=== Begin Enclosure ===
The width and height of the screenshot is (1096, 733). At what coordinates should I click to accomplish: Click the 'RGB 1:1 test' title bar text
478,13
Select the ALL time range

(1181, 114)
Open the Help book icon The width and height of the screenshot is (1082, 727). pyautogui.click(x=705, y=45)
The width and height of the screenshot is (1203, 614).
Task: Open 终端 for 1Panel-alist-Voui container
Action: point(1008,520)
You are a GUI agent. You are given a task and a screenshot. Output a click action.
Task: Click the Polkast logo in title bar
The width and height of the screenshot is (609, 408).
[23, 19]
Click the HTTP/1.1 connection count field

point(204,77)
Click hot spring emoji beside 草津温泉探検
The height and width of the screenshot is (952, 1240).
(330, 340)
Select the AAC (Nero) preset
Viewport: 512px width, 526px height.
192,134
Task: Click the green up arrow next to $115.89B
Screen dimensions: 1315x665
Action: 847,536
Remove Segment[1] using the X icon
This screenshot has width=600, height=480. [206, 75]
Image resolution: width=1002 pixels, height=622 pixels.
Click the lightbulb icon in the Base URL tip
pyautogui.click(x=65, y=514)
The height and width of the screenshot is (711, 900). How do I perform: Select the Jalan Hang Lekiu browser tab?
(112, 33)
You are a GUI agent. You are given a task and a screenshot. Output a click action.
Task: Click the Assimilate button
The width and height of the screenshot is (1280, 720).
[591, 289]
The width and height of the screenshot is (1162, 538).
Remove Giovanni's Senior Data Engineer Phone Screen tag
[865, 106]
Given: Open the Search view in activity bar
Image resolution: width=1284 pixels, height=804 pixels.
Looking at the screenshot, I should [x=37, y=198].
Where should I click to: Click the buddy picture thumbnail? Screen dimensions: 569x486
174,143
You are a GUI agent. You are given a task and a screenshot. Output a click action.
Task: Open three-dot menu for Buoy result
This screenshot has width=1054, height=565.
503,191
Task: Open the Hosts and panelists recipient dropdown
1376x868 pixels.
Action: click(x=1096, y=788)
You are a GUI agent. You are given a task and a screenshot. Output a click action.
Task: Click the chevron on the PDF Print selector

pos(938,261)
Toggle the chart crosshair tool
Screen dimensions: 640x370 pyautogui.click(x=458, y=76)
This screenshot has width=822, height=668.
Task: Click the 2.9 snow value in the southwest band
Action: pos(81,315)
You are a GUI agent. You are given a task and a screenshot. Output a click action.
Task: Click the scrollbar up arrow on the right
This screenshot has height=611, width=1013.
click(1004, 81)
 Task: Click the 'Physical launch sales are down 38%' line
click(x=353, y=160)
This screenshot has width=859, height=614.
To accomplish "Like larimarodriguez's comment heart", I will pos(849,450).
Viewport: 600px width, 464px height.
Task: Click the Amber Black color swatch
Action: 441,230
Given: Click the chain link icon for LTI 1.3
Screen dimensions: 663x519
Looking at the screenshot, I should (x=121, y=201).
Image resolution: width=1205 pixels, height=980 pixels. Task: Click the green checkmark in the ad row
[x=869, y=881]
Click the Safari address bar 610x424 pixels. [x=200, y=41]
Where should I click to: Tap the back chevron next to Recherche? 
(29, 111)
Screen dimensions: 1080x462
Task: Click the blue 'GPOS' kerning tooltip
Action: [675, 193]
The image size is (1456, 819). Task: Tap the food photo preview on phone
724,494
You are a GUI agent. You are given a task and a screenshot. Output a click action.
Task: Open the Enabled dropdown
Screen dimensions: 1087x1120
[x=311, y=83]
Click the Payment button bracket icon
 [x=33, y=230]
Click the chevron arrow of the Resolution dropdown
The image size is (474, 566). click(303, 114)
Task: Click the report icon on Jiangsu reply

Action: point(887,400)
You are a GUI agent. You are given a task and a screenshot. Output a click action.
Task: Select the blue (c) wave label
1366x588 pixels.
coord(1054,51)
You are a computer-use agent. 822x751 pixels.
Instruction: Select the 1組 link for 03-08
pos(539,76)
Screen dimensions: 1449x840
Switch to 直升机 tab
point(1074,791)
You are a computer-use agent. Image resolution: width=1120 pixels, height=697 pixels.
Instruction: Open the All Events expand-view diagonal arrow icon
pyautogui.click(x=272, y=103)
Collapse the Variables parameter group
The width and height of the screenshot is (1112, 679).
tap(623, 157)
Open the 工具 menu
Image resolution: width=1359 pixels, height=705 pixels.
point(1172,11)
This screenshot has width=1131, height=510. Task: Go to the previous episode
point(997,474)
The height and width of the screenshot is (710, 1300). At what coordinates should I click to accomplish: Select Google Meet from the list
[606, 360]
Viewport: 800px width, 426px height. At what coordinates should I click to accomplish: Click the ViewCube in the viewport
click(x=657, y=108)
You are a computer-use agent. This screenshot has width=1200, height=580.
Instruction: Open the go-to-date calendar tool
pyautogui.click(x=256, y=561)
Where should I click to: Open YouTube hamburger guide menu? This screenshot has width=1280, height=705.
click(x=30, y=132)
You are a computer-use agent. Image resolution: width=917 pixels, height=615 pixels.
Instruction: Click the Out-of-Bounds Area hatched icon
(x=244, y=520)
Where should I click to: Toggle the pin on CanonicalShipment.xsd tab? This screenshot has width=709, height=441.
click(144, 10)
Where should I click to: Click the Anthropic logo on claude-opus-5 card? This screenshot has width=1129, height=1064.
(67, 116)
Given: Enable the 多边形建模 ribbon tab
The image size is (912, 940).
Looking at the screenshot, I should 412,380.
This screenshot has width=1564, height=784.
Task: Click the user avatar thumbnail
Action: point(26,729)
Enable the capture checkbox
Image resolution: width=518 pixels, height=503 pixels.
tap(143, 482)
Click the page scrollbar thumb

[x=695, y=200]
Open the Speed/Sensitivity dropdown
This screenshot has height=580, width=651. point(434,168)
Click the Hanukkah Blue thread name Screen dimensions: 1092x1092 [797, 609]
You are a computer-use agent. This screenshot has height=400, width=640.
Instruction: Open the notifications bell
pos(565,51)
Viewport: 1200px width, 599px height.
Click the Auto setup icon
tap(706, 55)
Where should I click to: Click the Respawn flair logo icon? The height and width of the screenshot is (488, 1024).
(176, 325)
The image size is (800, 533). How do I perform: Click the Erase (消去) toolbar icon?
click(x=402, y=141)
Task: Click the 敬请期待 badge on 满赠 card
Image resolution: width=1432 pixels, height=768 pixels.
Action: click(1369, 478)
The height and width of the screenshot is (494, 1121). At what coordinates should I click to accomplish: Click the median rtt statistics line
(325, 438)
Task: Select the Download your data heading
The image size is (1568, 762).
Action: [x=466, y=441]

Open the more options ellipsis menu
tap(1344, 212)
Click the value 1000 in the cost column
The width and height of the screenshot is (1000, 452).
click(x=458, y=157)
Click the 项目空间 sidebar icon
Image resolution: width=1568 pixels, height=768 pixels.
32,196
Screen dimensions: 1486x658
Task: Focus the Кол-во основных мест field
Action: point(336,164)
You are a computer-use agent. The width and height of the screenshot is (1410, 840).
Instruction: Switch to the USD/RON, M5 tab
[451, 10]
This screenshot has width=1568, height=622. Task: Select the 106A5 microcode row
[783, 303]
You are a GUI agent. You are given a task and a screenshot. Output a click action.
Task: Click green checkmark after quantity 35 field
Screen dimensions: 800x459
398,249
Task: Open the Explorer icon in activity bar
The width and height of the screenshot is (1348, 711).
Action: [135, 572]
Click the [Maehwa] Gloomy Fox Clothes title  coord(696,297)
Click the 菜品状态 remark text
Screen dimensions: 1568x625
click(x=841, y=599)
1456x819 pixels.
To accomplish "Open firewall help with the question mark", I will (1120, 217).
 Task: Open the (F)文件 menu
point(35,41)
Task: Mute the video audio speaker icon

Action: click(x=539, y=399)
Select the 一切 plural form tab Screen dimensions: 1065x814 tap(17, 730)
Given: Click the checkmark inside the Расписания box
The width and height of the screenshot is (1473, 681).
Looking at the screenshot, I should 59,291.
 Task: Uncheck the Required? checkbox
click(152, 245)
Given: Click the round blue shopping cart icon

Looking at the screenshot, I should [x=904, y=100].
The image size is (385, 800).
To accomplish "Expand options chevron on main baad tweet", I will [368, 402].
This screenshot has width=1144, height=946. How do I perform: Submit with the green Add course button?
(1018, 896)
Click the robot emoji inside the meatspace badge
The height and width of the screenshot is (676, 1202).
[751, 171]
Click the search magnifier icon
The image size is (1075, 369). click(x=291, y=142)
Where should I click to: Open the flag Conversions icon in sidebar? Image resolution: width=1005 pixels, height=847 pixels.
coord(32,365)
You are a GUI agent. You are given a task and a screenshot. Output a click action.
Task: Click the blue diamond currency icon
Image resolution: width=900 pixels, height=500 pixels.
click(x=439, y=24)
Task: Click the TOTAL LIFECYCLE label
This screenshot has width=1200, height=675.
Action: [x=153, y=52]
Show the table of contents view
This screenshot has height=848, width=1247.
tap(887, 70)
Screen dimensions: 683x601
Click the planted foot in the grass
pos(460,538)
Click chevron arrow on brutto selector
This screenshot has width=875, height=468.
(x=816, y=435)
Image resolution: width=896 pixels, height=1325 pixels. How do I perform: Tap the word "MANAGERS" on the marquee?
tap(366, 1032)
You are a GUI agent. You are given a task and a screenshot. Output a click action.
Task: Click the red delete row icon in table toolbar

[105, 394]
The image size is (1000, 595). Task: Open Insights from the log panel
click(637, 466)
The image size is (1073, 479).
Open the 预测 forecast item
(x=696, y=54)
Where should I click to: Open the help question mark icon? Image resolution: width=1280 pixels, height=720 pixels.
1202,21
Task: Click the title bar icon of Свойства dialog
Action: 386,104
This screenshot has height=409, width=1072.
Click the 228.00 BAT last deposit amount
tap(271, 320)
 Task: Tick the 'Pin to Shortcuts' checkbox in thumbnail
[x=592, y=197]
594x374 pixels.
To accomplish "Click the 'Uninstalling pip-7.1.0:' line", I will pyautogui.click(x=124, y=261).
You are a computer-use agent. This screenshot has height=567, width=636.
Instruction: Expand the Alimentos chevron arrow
=== End Enclosure ===
In the entries above, the lines between the one holding "has height=400, width=640." and the one holding "Task: Click the 敬请期待 badge on 满赠 card", inclusive, are to be printed exactly as written, and those alone.

You are a computer-use agent. This screenshot has height=400, width=640.
Instruction: Open the notifications bell
pos(565,51)
Viewport: 1200px width, 599px height.
Click the Auto setup icon
tap(706, 55)
Where should I click to: Click the Respawn flair logo icon? The height and width of the screenshot is (488, 1024).
(176, 325)
The image size is (800, 533). How do I perform: Click the Erase (消去) toolbar icon?
click(x=402, y=141)
Task: Click the 敬请期待 badge on 满赠 card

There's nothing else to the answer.